Implicit constructors defeat syntactic equality
Opened this issue · 5 comments
currently, implicit parameters confuse our pattern matcher, since the implicits are actually handled by by a new constructor. This became a problem in #103. We have a workaround, but a better work-around would be attaching meta-data to the constructor, and a system by which both the original constructor and the implicit version are always equal in pattern matching, etc.
define-implicit
already defines a new pattern expander. Would it be sufficient if this new pattern matcher also matches the old (explicit) constructors?
I'm not really sure what the right solution to this is yet. I think the new pattern expander supporting the old would be helpful, though. I think Coq's behavior is that you have to always specify a position for all arguments, even implicit ones, when pattern matching. That is annoying behavior.

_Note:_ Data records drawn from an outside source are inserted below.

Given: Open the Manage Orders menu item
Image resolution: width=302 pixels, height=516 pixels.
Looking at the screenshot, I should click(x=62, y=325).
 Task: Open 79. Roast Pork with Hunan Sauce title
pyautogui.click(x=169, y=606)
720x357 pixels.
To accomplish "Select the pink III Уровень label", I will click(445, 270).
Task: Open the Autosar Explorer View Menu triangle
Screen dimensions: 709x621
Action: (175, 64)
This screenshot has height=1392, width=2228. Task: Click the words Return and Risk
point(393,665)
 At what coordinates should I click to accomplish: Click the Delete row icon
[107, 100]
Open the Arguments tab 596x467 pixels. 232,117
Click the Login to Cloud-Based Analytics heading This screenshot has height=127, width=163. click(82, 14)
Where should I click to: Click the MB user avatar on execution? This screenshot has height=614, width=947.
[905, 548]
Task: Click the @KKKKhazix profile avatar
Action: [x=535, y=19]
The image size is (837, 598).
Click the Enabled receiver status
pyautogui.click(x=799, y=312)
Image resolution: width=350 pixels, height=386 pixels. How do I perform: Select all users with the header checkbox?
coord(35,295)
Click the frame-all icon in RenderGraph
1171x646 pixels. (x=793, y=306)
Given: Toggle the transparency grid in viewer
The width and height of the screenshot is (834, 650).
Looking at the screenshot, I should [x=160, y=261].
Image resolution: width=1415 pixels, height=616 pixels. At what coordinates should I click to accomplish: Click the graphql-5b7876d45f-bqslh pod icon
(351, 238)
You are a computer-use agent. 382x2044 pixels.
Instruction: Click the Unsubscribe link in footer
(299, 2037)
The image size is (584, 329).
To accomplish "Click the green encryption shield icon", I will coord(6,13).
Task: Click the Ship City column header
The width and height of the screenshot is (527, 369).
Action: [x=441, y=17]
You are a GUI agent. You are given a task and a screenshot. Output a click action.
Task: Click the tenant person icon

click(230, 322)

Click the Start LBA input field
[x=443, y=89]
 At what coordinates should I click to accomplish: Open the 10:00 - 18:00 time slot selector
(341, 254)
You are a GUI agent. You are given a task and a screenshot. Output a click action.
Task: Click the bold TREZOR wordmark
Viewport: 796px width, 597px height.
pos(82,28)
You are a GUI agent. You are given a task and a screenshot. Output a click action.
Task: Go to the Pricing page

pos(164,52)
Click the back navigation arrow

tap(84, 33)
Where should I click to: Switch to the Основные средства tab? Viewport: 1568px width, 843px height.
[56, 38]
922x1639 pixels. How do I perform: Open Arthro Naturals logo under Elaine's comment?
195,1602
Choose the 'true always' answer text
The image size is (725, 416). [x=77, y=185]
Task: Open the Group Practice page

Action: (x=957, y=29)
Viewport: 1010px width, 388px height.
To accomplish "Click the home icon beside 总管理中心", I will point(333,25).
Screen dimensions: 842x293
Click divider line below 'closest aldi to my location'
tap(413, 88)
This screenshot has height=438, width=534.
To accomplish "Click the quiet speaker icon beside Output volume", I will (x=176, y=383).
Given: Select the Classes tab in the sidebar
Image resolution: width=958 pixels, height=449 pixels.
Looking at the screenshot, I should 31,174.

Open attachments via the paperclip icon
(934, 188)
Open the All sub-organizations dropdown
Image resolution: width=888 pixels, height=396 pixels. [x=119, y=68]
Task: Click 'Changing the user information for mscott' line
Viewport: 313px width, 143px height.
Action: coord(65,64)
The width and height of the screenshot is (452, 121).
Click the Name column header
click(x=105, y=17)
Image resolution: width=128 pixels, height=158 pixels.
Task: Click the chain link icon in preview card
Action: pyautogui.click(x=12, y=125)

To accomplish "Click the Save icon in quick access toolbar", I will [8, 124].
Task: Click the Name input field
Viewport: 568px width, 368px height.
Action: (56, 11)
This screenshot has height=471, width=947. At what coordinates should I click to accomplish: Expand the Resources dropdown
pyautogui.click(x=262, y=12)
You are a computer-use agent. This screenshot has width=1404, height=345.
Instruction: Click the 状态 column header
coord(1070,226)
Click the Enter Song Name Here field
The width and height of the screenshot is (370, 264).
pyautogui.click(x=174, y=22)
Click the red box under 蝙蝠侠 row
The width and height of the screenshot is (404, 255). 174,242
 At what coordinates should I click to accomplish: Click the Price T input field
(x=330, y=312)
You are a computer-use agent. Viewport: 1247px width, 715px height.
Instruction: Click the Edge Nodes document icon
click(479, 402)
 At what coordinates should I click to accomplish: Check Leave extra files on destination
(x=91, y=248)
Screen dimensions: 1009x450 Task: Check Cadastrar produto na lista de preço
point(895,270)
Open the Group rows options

Right now, the specific problem is the new pattern matcher we're working on in #103/#105 decides totality by checking that there is a pattern for every constructor, using free-identifier=?
. However, if you use a define-implicit
constructor in the pattern clause, this doesn't work.
Right now, it has some kind of hack that I don't fully understand to make this work some of the time. For example, in Poly-pairs
, you define fst
as the implicit version of fst*
. You can pattern match on either fst
or fst*
, and it will work... when you provide an extra keyword argument. However, it doesn't work for ::
and cons*
.
I think the root cause is probably that we're using free-identifier=?
and instead we ought to be doing .. something else.
Yeah using free-id=?
might not work because the pattern id is different from the constructor ids (in the match-info).
Are you implementing Coquand's algorithm for totality checking?
Don't remember; @pwang347, did you implement a particular algorithm? My guess would be it's ad-hoc, as the framework supports deep pattern matching and other things.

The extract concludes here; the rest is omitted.